WHAT NEEDS TO BE DONE: Please retype the records that appear below, exactly and in full.

▼▼▼

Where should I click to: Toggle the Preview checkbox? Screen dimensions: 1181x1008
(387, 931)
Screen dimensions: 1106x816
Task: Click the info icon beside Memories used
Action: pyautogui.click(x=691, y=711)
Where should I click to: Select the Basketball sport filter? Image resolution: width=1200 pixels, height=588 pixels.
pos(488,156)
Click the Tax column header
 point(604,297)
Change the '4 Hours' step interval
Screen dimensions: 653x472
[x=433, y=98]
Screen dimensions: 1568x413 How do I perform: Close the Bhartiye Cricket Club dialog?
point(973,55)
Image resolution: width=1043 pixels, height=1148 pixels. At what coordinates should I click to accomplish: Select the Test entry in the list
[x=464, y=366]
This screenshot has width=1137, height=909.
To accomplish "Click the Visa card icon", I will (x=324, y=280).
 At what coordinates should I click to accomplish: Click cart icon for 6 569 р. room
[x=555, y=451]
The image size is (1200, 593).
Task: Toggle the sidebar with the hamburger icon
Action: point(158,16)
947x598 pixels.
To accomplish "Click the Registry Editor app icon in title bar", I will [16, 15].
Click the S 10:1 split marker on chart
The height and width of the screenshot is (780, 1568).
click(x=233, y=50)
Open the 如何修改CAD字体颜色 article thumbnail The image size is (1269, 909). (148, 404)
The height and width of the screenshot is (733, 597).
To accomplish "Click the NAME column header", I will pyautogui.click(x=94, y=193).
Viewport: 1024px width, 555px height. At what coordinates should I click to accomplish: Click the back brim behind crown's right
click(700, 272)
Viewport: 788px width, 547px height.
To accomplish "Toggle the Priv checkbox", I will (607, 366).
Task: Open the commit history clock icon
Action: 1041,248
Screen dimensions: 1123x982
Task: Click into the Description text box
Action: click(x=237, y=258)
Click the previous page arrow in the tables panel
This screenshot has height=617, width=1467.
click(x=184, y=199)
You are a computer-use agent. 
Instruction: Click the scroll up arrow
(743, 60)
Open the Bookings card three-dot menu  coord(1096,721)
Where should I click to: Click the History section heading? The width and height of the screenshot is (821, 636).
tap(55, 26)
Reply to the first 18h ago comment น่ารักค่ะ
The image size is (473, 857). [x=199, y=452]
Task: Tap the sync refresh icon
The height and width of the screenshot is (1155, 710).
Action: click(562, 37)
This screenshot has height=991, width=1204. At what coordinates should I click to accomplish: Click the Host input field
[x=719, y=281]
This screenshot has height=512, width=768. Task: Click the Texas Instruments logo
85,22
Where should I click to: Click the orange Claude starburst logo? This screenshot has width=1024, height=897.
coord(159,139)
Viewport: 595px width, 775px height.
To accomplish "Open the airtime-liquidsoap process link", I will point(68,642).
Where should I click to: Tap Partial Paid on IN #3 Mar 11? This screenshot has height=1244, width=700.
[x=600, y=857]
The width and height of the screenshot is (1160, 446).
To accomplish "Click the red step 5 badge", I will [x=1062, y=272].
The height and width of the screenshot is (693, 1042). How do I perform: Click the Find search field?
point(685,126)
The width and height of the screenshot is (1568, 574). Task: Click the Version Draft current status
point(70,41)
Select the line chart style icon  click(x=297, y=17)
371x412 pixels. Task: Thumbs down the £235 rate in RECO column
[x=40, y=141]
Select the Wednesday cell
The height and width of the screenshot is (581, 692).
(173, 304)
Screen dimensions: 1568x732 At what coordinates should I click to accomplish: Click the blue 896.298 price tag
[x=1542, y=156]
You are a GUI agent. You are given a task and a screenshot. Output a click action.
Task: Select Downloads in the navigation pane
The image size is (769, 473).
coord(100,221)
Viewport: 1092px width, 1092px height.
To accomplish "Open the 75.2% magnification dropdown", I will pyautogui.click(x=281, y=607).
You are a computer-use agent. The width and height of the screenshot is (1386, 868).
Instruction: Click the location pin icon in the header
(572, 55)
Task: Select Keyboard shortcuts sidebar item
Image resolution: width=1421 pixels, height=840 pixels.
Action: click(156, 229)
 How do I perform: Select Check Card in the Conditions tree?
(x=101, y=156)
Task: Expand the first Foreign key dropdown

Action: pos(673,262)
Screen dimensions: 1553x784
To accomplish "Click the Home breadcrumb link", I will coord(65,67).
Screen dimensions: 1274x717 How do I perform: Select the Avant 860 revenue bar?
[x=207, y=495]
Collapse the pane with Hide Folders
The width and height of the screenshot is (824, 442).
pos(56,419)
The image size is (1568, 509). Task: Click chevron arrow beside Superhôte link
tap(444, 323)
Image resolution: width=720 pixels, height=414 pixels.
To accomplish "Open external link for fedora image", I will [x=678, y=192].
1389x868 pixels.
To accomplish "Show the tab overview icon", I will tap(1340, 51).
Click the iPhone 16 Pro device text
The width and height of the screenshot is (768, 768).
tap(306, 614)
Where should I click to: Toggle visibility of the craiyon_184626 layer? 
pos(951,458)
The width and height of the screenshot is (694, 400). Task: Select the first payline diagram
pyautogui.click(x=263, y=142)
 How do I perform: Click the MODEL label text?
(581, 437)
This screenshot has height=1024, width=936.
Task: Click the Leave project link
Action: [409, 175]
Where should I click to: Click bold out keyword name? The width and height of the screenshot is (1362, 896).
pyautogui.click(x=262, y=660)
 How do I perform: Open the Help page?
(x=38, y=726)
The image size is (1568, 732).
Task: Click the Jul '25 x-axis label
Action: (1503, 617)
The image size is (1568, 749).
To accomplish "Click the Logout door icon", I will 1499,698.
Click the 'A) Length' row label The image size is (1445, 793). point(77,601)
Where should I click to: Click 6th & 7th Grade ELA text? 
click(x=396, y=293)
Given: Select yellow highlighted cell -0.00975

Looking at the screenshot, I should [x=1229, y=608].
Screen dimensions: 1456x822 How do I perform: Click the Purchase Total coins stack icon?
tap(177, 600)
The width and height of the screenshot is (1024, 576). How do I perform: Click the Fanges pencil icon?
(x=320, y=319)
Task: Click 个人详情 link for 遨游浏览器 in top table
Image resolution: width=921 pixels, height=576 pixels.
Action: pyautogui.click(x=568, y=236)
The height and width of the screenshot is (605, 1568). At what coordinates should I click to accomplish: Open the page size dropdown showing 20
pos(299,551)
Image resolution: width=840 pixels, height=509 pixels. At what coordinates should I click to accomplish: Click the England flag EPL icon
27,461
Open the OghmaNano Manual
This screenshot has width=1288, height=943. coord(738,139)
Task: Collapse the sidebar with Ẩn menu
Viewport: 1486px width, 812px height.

▲▲▲

EXERCISE SOLUTION:
Where should I click to: Toggle the Preview checkbox? Screen dimensions: 1181x1008
(387, 931)
Screen dimensions: 1106x816
Task: Click the info icon beside Memories used
Action: pyautogui.click(x=691, y=711)
Where should I click to: Select the Basketball sport filter? Image resolution: width=1200 pixels, height=588 pixels.
pos(488,156)
Click the Tax column header
 point(604,297)
Change the '4 Hours' step interval
Screen dimensions: 653x472
[x=433, y=98]
Screen dimensions: 1568x413 How do I perform: Close the Bhartiye Cricket Club dialog?
point(973,55)
Image resolution: width=1043 pixels, height=1148 pixels. At what coordinates should I click to accomplish: Select the Test entry in the list
[x=464, y=366]
This screenshot has width=1137, height=909.
To accomplish "Click the Visa card icon", I will (x=324, y=280).
 At what coordinates should I click to accomplish: Click cart icon for 6 569 р. room
[x=555, y=451]
The image size is (1200, 593).
Task: Toggle the sidebar with the hamburger icon
Action: point(158,16)
947x598 pixels.
To accomplish "Click the Registry Editor app icon in title bar", I will [16, 15].
Click the S 10:1 split marker on chart
The height and width of the screenshot is (780, 1568).
click(x=233, y=50)
Open the 如何修改CAD字体颜色 article thumbnail The image size is (1269, 909). (148, 404)
The height and width of the screenshot is (733, 597).
To accomplish "Click the NAME column header", I will pyautogui.click(x=94, y=193).
Viewport: 1024px width, 555px height. At what coordinates should I click to accomplish: Click the back brim behind crown's right
click(700, 272)
Viewport: 788px width, 547px height.
To accomplish "Toggle the Priv checkbox", I will (607, 366).
Task: Open the commit history clock icon
Action: 1041,248
Screen dimensions: 1123x982
Task: Click into the Description text box
Action: click(x=237, y=258)
Click the previous page arrow in the tables panel
This screenshot has height=617, width=1467.
click(x=184, y=199)
You are a computer-use agent. 
Instruction: Click the scroll up arrow
(743, 60)
Open the Bookings card three-dot menu  coord(1096,721)
Where should I click to: Click the History section heading? The width and height of the screenshot is (821, 636).
tap(55, 26)
Reply to the first 18h ago comment น่ารักค่ะ
The image size is (473, 857). [x=199, y=452]
Task: Tap the sync refresh icon
The height and width of the screenshot is (1155, 710).
Action: click(562, 37)
This screenshot has height=991, width=1204. At what coordinates should I click to accomplish: Click the Host input field
[x=719, y=281]
This screenshot has height=512, width=768. Task: Click the Texas Instruments logo
85,22
Where should I click to: Click the orange Claude starburst logo? This screenshot has width=1024, height=897.
coord(159,139)
Viewport: 595px width, 775px height.
To accomplish "Open the airtime-liquidsoap process link", I will point(68,642).
Where should I click to: Tap Partial Paid on IN #3 Mar 11? This screenshot has height=1244, width=700.
[x=600, y=857]
The width and height of the screenshot is (1160, 446).
To accomplish "Click the red step 5 badge", I will [x=1062, y=272].
The height and width of the screenshot is (693, 1042). How do I perform: Click the Find search field?
point(685,126)
The width and height of the screenshot is (1568, 574). Task: Click the Version Draft current status
point(70,41)
Select the line chart style icon  click(x=297, y=17)
371x412 pixels. Task: Thumbs down the £235 rate in RECO column
[x=40, y=141]
Select the Wednesday cell
The height and width of the screenshot is (581, 692).
(173, 304)
Screen dimensions: 1568x732 At what coordinates should I click to accomplish: Click the blue 896.298 price tag
[x=1542, y=156]
You are a GUI agent. You are given a task and a screenshot. Output a click action.
Task: Select Downloads in the navigation pane
The image size is (769, 473).
coord(100,221)
Viewport: 1092px width, 1092px height.
To accomplish "Open the 75.2% magnification dropdown", I will pyautogui.click(x=281, y=607).
You are a computer-use agent. The width and height of the screenshot is (1386, 868).
Instruction: Click the location pin icon in the header
(572, 55)
Task: Select Keyboard shortcuts sidebar item
Image resolution: width=1421 pixels, height=840 pixels.
Action: click(156, 229)
 How do I perform: Select Check Card in the Conditions tree?
(x=101, y=156)
Task: Expand the first Foreign key dropdown

Action: pos(673,262)
Screen dimensions: 1553x784
To accomplish "Click the Home breadcrumb link", I will coord(65,67).
Screen dimensions: 1274x717 How do I perform: Select the Avant 860 revenue bar?
[x=207, y=495]
Collapse the pane with Hide Folders
The width and height of the screenshot is (824, 442).
pos(56,419)
The image size is (1568, 509). Task: Click chevron arrow beside Superhôte link
tap(444, 323)
Image resolution: width=720 pixels, height=414 pixels.
To accomplish "Open external link for fedora image", I will [x=678, y=192].
1389x868 pixels.
To accomplish "Show the tab overview icon", I will tap(1340, 51).
Click the iPhone 16 Pro device text
The width and height of the screenshot is (768, 768).
tap(306, 614)
Where should I click to: Toggle visibility of the craiyon_184626 layer? 
pos(951,458)
The width and height of the screenshot is (694, 400). Task: Select the first payline diagram
pyautogui.click(x=263, y=142)
 How do I perform: Click the MODEL label text?
(581, 437)
This screenshot has height=1024, width=936.
Task: Click the Leave project link
Action: [409, 175]
Where should I click to: Click bold out keyword name? The width and height of the screenshot is (1362, 896).
pyautogui.click(x=262, y=660)
 How do I perform: Open the Help page?
(x=38, y=726)
The image size is (1568, 732).
Task: Click the Jul '25 x-axis label
Action: (1503, 617)
The image size is (1568, 749).
To accomplish "Click the Logout door icon", I will 1499,698.
Click the 'A) Length' row label The image size is (1445, 793). point(77,601)
Where should I click to: Click 6th & 7th Grade ELA text? 
click(x=396, y=293)
Given: Select yellow highlighted cell -0.00975

Looking at the screenshot, I should [x=1229, y=608].
Screen dimensions: 1456x822 How do I perform: Click the Purchase Total coins stack icon?
tap(177, 600)
The width and height of the screenshot is (1024, 576). How do I perform: Click the Fanges pencil icon?
(x=320, y=319)
Task: Click 个人详情 link for 遨游浏览器 in top table
Image resolution: width=921 pixels, height=576 pixels.
Action: pyautogui.click(x=568, y=236)
The height and width of the screenshot is (605, 1568). At what coordinates should I click to accomplish: Open the page size dropdown showing 20
pos(299,551)
Image resolution: width=840 pixels, height=509 pixels. At what coordinates should I click to accomplish: Click the England flag EPL icon
27,461
Open the OghmaNano Manual
This screenshot has width=1288, height=943. coord(738,139)
Task: Collapse the sidebar with Ẩn menu
Viewport: 1486px width, 812px height.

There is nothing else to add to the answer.